• _Task statement_: Using the lines below, work out the count of those that hold "beside". Give the number only.

● ● ●

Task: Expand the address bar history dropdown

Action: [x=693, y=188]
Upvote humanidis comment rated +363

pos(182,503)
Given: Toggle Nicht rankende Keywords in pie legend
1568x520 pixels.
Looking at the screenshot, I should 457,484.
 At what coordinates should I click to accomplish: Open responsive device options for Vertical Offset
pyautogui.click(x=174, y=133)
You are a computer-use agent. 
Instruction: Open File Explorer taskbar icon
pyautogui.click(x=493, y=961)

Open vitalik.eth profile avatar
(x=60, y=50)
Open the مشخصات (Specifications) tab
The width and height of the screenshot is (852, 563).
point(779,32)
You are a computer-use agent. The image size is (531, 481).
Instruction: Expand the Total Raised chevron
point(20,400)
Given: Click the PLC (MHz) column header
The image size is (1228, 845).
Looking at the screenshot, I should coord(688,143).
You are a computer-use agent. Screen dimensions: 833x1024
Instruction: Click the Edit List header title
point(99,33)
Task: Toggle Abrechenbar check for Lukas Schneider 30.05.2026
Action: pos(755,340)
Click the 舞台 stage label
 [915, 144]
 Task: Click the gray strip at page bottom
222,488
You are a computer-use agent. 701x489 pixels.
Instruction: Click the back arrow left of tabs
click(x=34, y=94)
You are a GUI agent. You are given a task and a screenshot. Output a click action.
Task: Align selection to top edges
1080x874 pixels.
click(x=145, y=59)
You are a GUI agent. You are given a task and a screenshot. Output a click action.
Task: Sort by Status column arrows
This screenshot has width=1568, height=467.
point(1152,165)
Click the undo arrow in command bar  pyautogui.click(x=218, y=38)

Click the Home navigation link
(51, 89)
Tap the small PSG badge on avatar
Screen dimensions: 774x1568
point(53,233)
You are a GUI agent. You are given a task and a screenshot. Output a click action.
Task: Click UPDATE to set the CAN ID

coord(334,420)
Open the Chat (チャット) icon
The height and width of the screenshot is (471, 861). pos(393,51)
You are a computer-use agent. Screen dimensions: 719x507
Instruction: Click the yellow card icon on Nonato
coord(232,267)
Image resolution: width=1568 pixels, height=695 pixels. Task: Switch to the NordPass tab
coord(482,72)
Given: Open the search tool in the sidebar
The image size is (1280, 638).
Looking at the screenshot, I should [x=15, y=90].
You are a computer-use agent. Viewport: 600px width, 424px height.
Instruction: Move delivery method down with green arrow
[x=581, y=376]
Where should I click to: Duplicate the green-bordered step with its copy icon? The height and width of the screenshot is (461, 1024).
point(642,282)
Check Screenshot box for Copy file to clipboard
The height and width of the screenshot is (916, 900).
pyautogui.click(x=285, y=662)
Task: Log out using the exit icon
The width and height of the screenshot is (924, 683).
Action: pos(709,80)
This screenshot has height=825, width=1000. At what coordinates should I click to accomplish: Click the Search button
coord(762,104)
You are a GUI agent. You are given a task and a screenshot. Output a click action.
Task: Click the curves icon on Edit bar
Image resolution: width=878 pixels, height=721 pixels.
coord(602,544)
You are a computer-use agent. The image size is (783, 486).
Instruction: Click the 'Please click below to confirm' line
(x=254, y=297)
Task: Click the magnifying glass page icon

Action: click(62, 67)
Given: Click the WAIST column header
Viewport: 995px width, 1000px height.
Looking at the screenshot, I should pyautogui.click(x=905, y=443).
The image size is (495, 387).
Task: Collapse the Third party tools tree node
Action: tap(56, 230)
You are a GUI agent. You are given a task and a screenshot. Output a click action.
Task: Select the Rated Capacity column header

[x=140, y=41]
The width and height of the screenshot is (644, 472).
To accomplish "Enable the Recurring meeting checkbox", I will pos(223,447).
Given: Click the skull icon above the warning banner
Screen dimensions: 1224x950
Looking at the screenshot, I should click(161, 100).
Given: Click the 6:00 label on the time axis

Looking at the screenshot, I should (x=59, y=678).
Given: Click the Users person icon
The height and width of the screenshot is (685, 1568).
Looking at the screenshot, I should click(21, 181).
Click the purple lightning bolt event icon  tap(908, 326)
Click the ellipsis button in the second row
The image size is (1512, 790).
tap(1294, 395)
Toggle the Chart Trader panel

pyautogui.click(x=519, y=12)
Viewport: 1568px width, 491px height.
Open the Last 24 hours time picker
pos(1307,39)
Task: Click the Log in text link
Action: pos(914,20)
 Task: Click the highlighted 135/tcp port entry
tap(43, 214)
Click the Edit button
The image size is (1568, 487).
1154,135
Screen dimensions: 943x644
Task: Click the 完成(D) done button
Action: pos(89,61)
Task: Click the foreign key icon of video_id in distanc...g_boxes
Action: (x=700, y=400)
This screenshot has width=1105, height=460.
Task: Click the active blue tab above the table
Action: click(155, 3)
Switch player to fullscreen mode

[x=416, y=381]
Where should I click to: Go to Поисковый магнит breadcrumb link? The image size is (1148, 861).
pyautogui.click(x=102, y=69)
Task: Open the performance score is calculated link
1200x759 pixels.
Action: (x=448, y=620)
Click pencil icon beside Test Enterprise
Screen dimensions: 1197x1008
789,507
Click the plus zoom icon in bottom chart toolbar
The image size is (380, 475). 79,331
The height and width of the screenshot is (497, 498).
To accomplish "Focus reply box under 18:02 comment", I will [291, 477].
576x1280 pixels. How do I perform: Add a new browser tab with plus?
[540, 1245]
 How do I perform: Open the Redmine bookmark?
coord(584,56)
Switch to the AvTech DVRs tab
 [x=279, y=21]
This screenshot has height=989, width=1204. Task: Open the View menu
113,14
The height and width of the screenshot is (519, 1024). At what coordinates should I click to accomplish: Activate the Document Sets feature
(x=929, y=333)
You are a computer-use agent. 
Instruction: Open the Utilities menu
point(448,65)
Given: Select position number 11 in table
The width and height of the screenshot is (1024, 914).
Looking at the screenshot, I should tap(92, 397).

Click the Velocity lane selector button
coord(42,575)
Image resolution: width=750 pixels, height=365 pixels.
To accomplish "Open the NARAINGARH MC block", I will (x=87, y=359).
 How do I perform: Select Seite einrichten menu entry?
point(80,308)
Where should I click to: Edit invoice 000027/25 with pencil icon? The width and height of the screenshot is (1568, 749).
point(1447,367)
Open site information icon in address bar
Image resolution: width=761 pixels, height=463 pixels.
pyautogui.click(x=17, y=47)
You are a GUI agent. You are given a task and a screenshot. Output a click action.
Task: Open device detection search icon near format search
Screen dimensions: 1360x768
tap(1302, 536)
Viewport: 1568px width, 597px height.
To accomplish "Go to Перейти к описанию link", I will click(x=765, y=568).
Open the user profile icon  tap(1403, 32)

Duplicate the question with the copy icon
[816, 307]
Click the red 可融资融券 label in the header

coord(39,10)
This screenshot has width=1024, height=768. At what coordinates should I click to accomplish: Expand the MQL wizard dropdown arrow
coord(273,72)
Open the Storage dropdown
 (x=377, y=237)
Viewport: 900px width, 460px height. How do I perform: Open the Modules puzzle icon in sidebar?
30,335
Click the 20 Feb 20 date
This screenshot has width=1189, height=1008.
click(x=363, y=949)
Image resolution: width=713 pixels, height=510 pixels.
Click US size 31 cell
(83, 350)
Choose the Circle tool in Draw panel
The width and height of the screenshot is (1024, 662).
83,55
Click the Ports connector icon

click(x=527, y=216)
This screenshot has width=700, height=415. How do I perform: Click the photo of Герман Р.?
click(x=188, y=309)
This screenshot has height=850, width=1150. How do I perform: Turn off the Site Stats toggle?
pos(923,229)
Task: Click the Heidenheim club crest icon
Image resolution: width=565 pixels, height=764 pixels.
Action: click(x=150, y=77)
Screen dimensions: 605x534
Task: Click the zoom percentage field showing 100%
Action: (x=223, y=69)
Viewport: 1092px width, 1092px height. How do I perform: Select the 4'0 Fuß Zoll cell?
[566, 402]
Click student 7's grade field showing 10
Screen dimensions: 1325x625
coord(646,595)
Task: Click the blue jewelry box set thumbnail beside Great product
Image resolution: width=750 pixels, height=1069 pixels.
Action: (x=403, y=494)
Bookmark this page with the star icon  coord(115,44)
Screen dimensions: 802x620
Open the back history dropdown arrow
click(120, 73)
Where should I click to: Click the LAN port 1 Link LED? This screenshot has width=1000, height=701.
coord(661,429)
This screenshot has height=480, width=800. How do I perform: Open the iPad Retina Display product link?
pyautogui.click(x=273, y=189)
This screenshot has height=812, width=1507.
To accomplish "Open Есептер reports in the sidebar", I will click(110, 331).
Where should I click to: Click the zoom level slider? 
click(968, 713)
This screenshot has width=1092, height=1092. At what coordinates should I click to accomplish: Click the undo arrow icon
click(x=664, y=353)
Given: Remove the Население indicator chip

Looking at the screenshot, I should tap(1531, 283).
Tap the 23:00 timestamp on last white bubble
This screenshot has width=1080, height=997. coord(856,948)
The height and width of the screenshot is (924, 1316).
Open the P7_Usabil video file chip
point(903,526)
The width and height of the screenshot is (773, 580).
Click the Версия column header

● ● ●

• _Task response_: 2